Directions for this task » Revise the rows below by changing each "screenshot" to "capture", with everything else left as it is. Leave the pictures out of your version.

Target position rows
::::

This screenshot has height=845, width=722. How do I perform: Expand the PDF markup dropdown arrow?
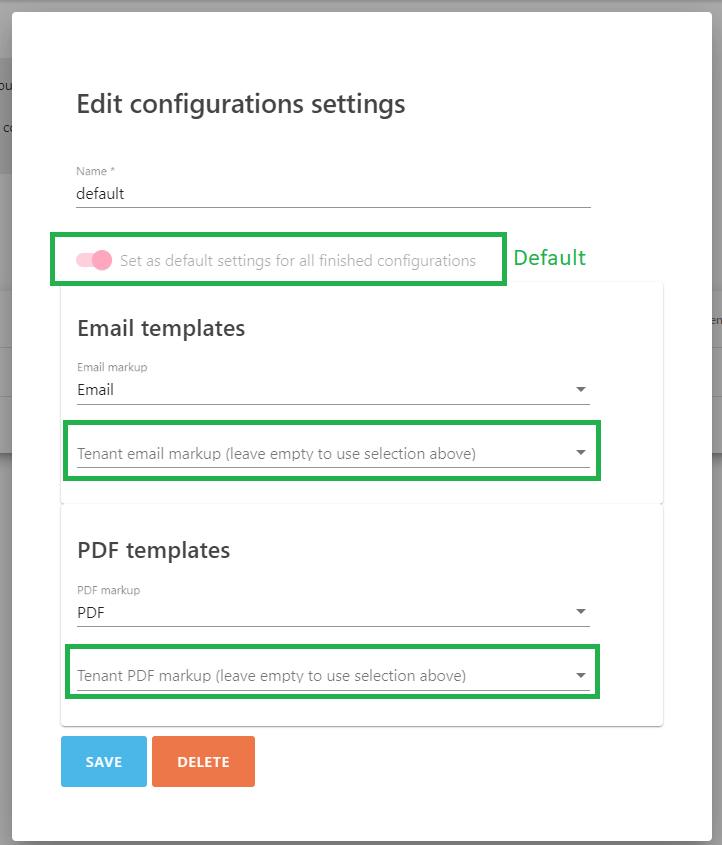[x=581, y=612]
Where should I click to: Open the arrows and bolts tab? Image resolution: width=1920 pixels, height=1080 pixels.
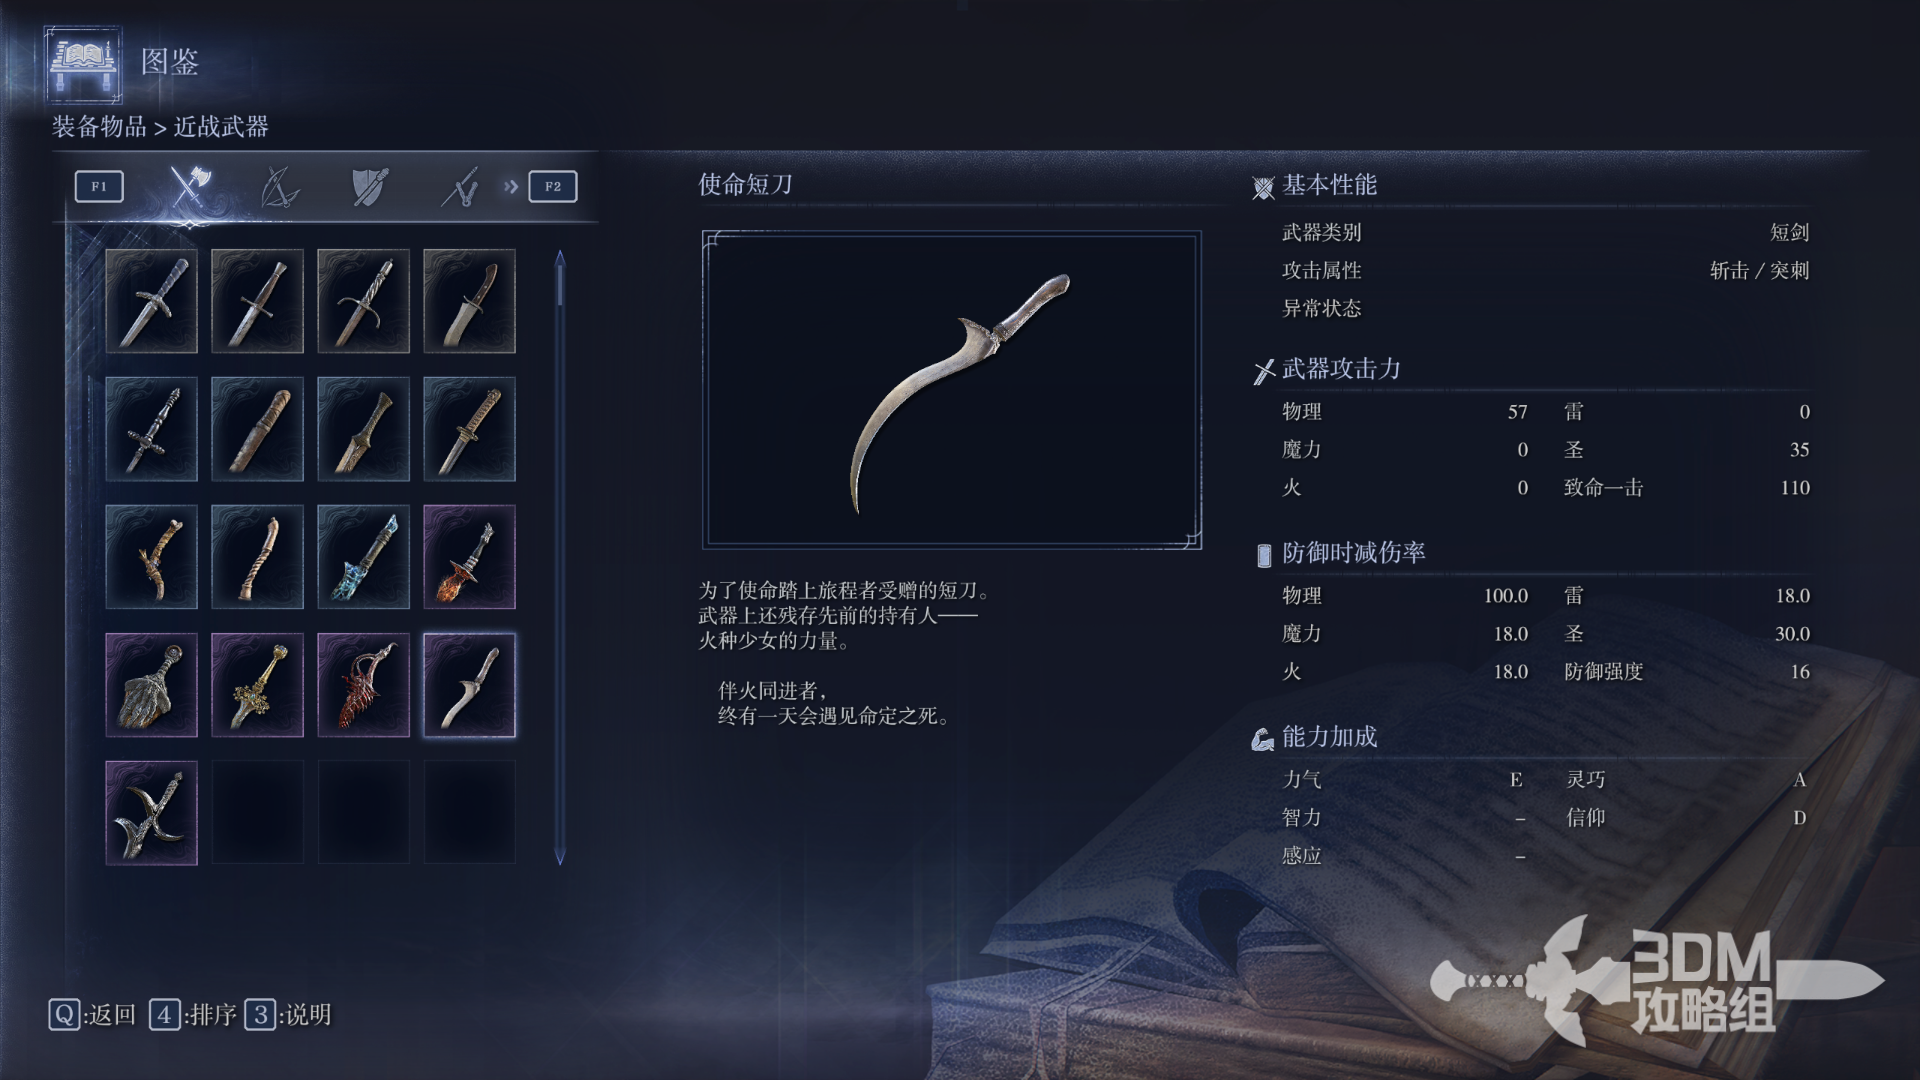point(459,187)
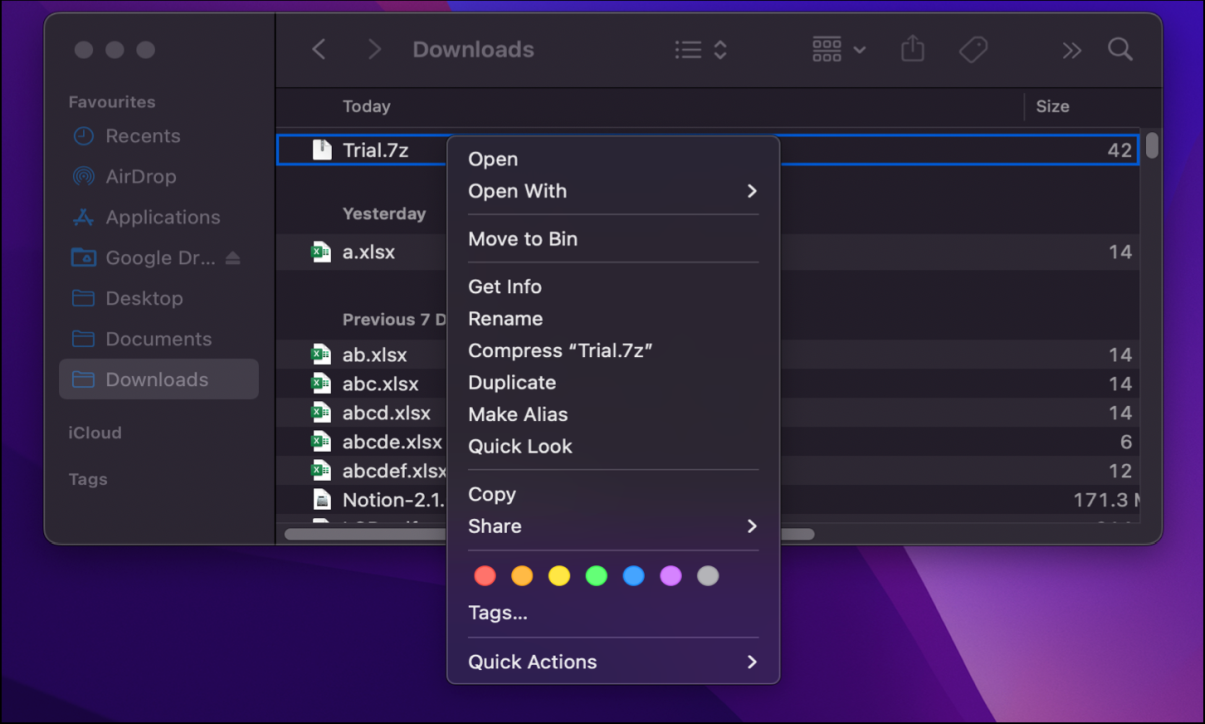Select Compress "Trial.7z" menu entry
The image size is (1205, 724).
[x=560, y=351]
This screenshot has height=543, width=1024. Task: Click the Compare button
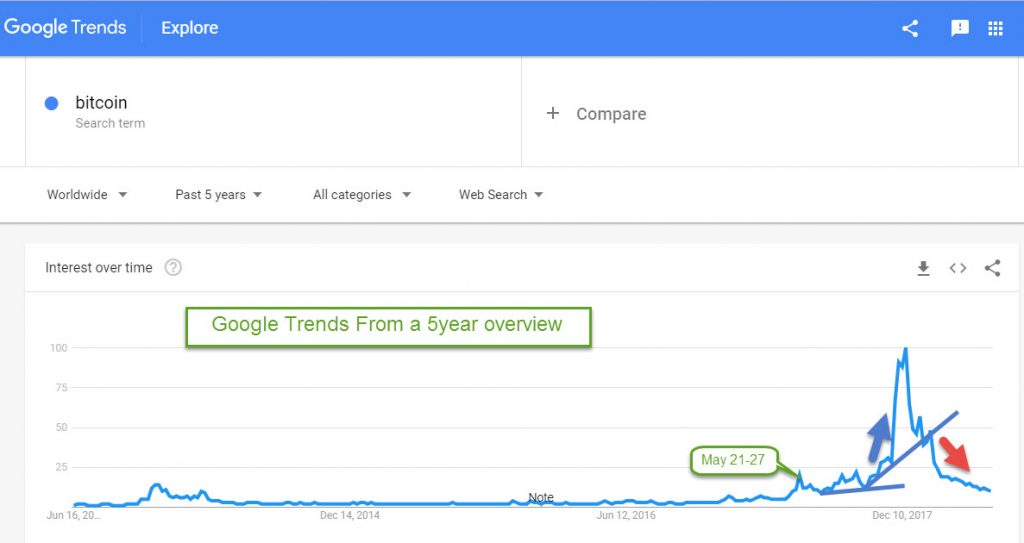click(x=610, y=114)
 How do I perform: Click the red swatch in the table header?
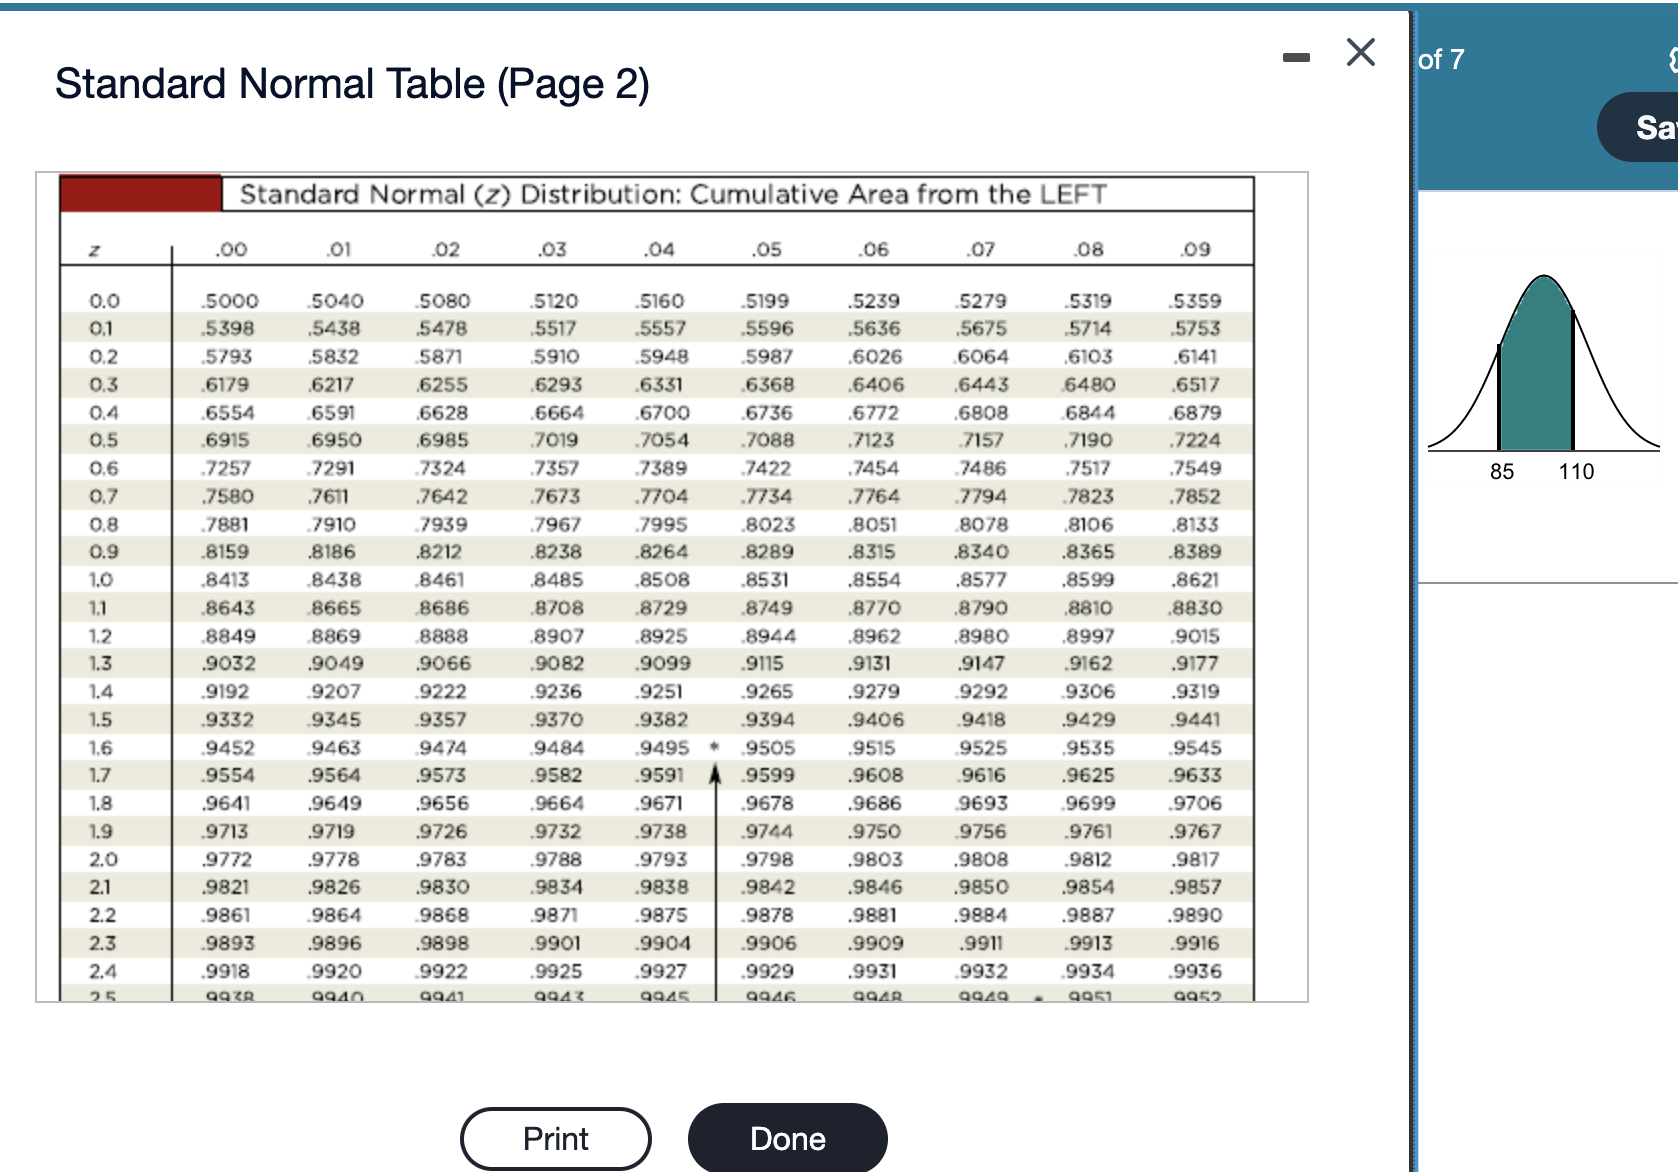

::::

The completed task »
This capture has height=845, width=722. How do I perform: Expand the PDF markup dropdown arrow?
[x=581, y=612]
Where should I click to: Open the arrows and bolts tab? Image resolution: width=1920 pixels, height=1080 pixels.
point(459,187)
Select Compress "Trial.7z" menu entry
The image size is (1205, 724).
[x=560, y=351]
This capture has height=543, width=1024. Task: Click the Compare button
click(x=610, y=114)
 How do I perform: Click the red swatch in the table header?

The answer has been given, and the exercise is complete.